• **WORKING DATA**:
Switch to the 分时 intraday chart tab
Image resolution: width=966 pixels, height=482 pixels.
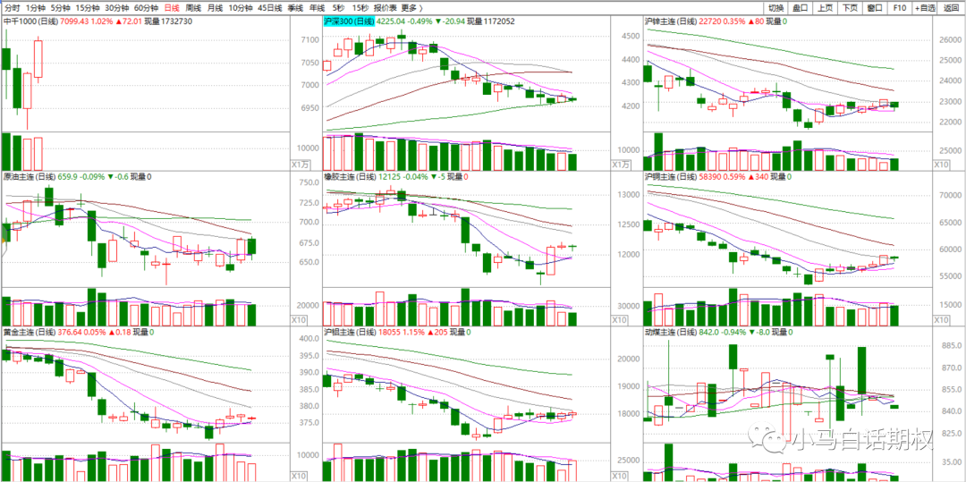[12, 7]
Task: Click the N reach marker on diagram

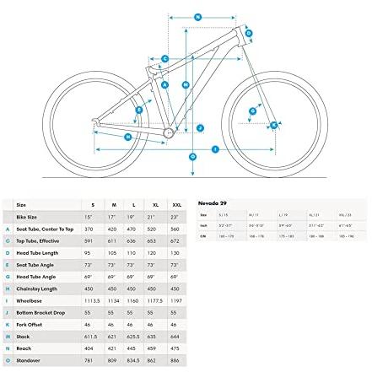Action: pos(198,17)
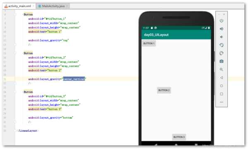
Task: Rotate emulator right with the second rotate icon
Action: click(x=222, y=53)
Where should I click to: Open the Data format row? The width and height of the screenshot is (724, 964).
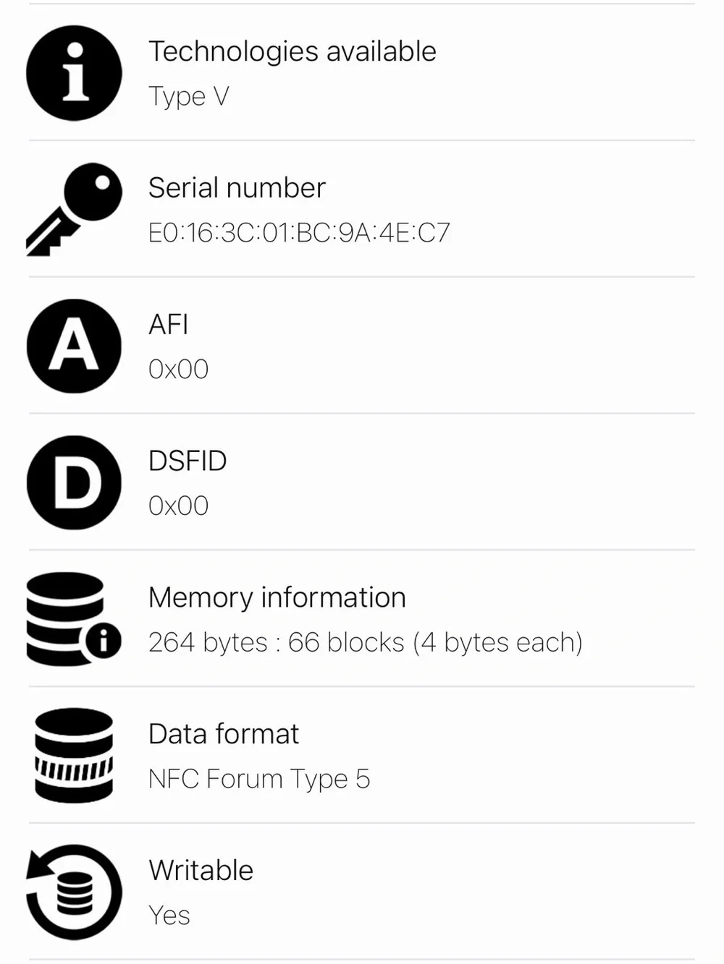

• **WHAT TO WORK ON**: Exact lines, nothing more: output the one with "Task: Click the N reach marker on diagram" and every later line through the end of the data, skipping pictures.

• **SOLUTION FOR THIS EXERCISE**:
Task: Click the N reach marker on diagram

Action: pos(198,17)
Task: Rotate emulator right with the second rotate icon
Action: click(x=222, y=53)
Where should I click to: Open the Data format row? The width and height of the screenshot is (724, 964).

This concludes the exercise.